# START OF Source material
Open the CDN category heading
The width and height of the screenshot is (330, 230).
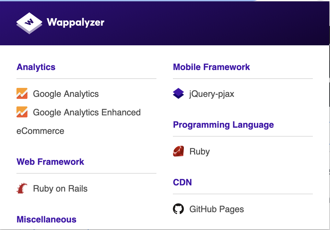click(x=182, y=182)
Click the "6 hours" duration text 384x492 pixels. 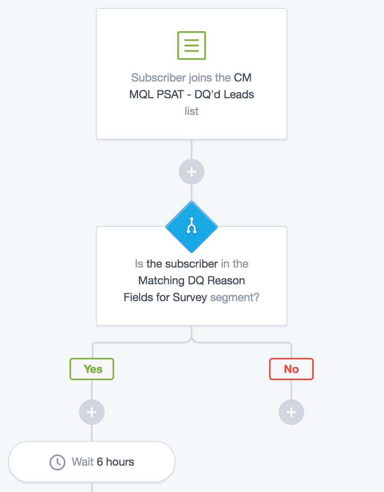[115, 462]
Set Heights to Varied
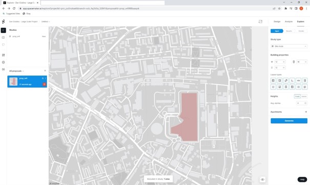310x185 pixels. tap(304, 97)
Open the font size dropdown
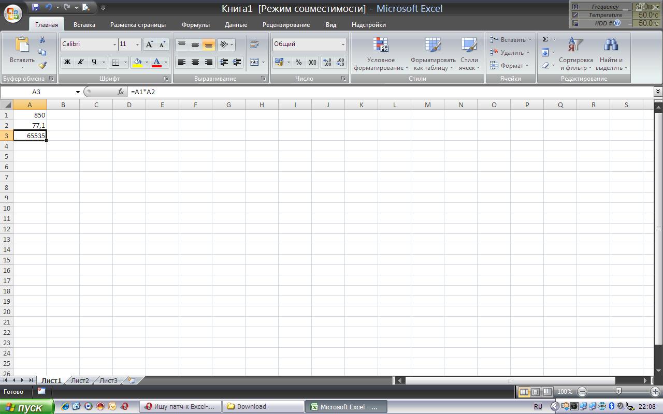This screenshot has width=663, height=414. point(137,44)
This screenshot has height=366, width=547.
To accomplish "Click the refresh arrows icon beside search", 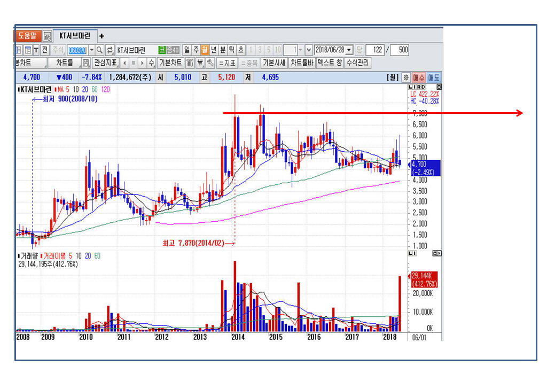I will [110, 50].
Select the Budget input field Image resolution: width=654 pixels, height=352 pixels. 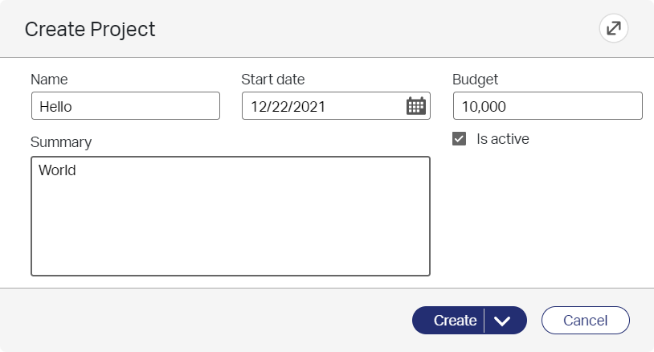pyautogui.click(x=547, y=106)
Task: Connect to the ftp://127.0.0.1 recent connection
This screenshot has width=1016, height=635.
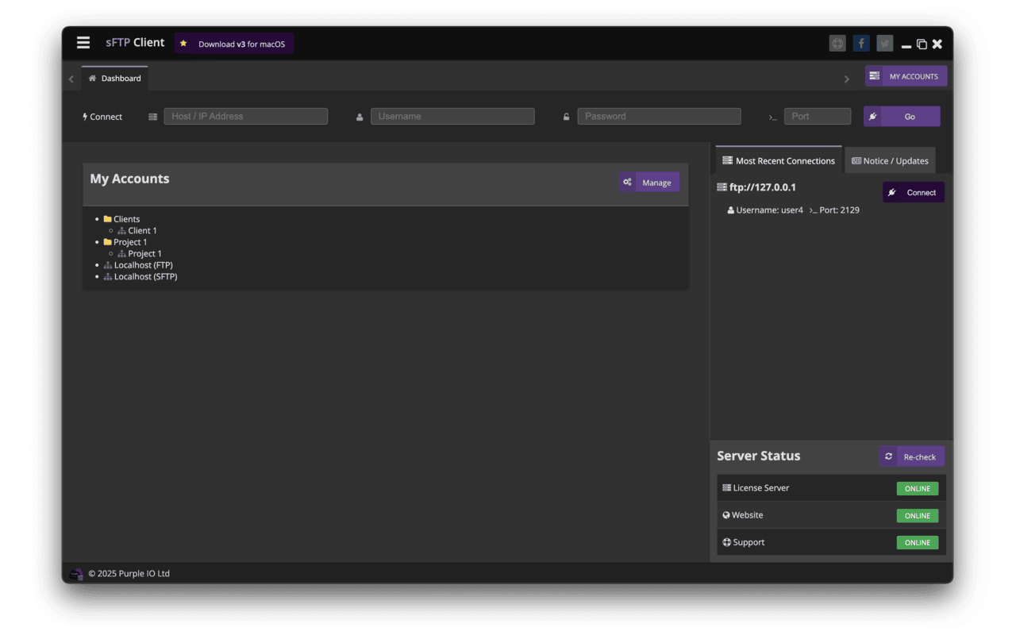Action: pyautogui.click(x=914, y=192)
# END OF Source material
# START OF Source material
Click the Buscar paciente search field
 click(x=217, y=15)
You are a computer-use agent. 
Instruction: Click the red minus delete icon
# END OF Source material
Given request:
Convert the data from the line with "Task: Connect to" up to and including the line with "Action: pyautogui.click(x=914, y=192)" into a Markdown table with the columns Row and Line, giving each non-blank line a numbered row. Leave the pictures out of the table.

Output below:
| Row | Line |
|---|---|
| 1 | Task: Connect to the ftp://127.0.0.1 recent connection |
| 2 | This screenshot has width=1016, height=635. |
| 3 | Action: pyautogui.click(x=914, y=192) |